La vicinanza del patriarca monsignor Francesco Moraglia c’è tutta. E fin dai primi giorni in cui si è venuti a conoscenza del dramma. «Il digiuno è un gesto eloquente e di grande valore perché tocca il sostentamento del corpo e, quindi, la vita – afferma il patriarca –. In un tempo nel quale prevale la logica della forza che si manifesta in forme e segni di violenza a differenti livelli – dagli atti di guerra alla violenza che emerge nella vita delle nostre città – il digiuno è una forte testimonianza offerta in modo pacifico; è atto di testimonianza e sostegno verso chi subisce violenze fisiche o psicologiche». Moraglia ricorda che «per il cristiano il digiuno quaresimale, che inizia il mercoledì delle Ceneri, assume il significato di solidarietà con Gesù penitente che digiuna nel deserto e dona la vita per la salvezza del mondo».

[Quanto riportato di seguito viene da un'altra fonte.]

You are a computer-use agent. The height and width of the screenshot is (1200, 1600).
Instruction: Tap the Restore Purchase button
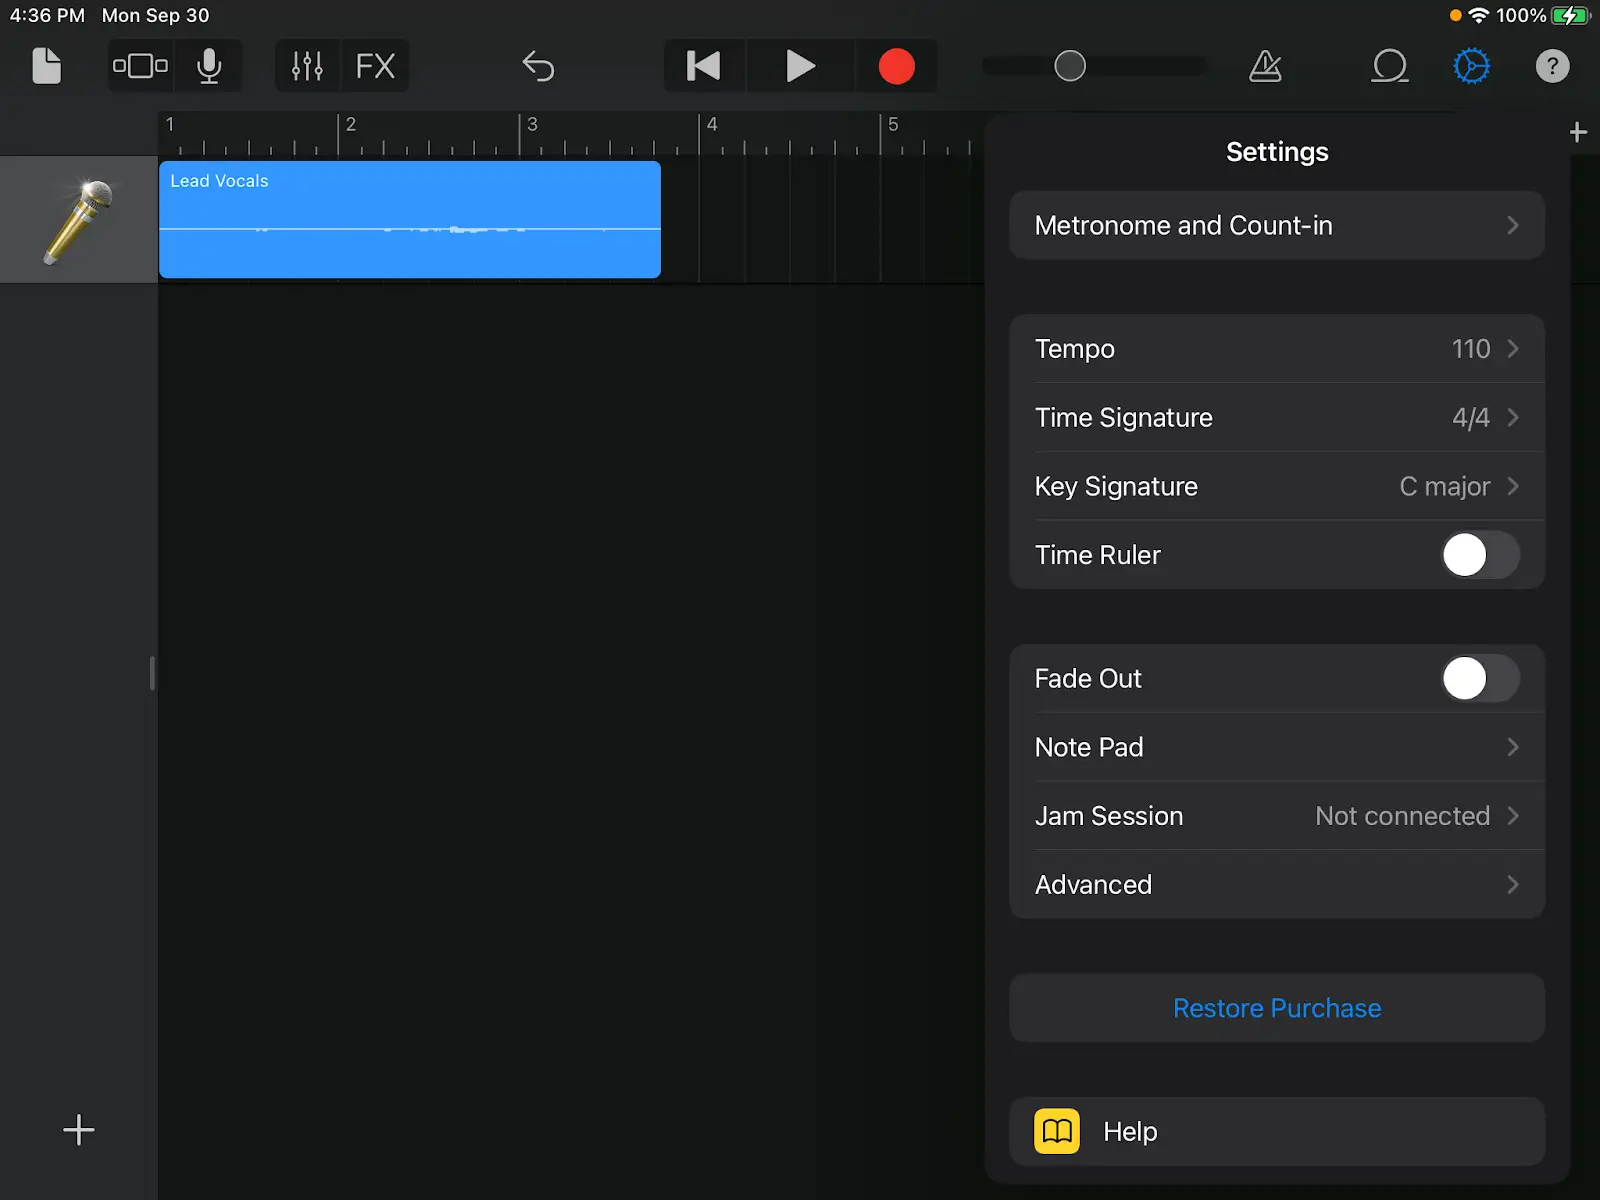1276,1008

Si diceva delle decine di migliaia di firme raccolte. È la campagna “Alberto Wall od Hope”: su una piattaforma online di può pubblicare un selfie con un cartello che ritrae l’immagine di Alberto e la scritta «Alberto Trentini libero». E a seguire la sottoscrizione. È sceso in campo anche il presidente della Regione Veneto, Luca Zaia. «Ci siamo interessati presso la Farnesina, sappiamo che stanno seguendo la vicenda, penso che sia una vicenda delicatissima anche sul fronte dei rapporti con quel Paese – ha affermato –. Siamo tutti in apprensione per il nostro concittadino, dalla Farnesina arrivano notizie che con l’ambasciatore in loco e la diplomazia stanno lavorando».
Il lavoro delle istituzioni è fondamentale perché si arrivi a una soluzione positiva, e in questo la pressione dei cittadini può aiutare non poco, è la convinzione del presidente Zaia. Ed è ovviamente la stessa degli amici di Alberto, numerosi dei quali, insieme ai familiari, saranno oggi anche in chiesa, per il Mercoledì delle Ceneri.